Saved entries
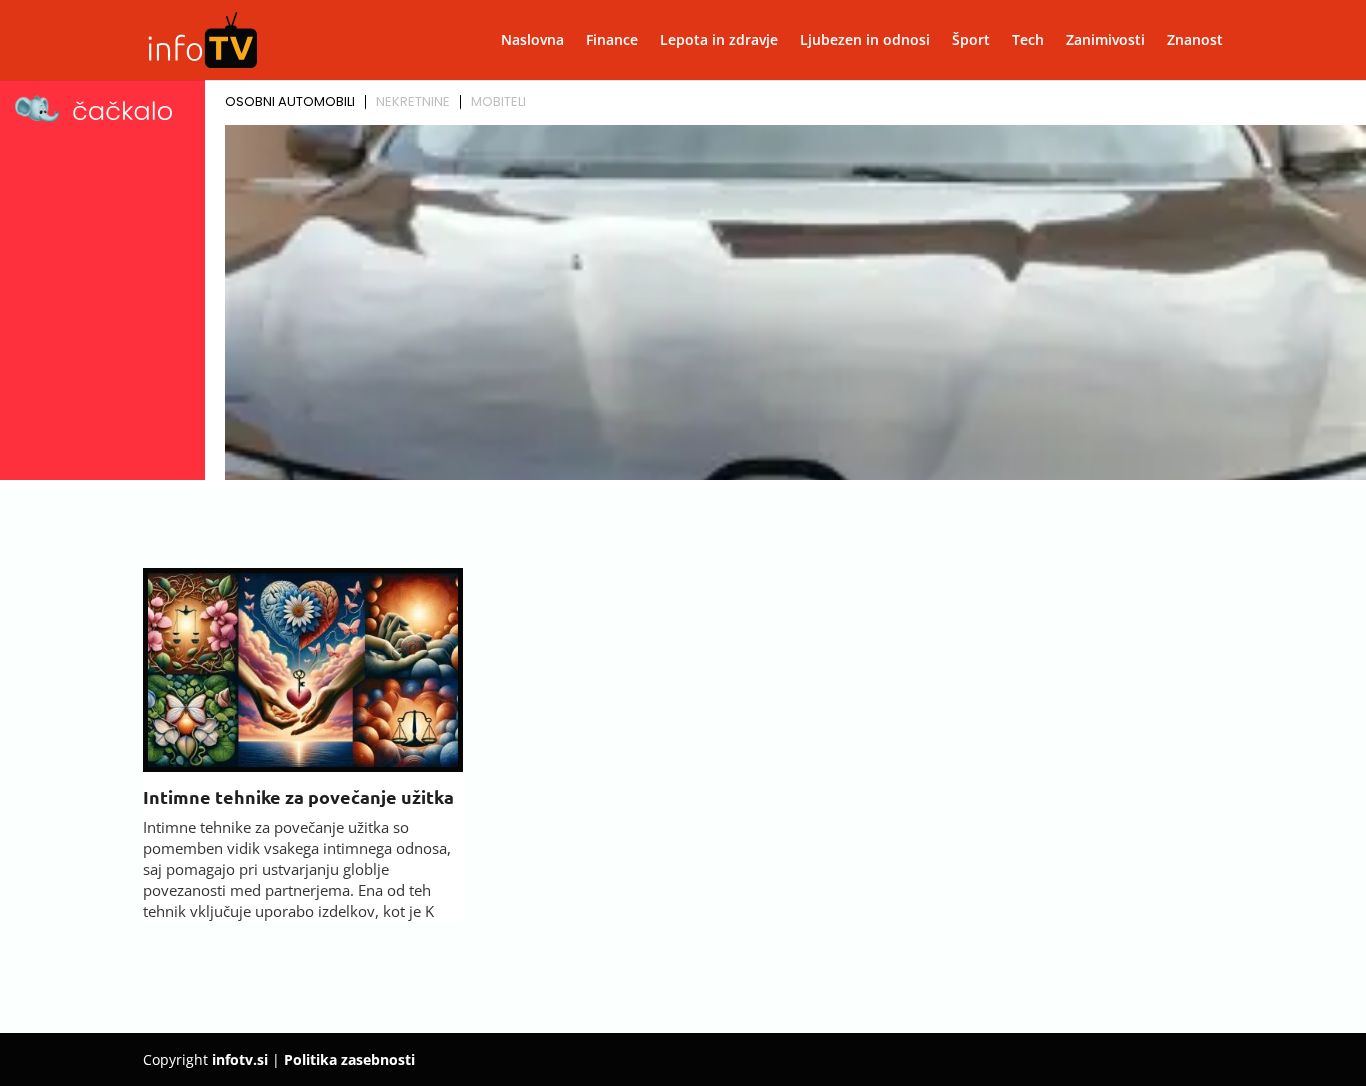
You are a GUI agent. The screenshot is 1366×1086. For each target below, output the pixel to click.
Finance (612, 41)
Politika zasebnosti (349, 1059)
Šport (971, 41)
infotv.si (240, 1059)
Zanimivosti (1105, 41)
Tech (1028, 41)
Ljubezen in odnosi (865, 41)
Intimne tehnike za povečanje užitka (298, 796)
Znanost (1195, 41)
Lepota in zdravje (719, 41)
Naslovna (532, 41)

THE TASK: Write out the data above in full and exactly, but not the pictures.

EXERCISE OUTPUT:
You are a GUI agent. The screenshot is 1366×1086. For each target below, output the pixel to click.
Finance (612, 41)
Politika zasebnosti (349, 1059)
Šport (971, 41)
infotv.si (240, 1059)
Zanimivosti (1105, 41)
Tech (1028, 41)
Ljubezen in odnosi (865, 41)
Intimne tehnike za povečanje užitka (298, 796)
Znanost (1195, 41)
Lepota in zdravje (719, 41)
Naslovna (532, 41)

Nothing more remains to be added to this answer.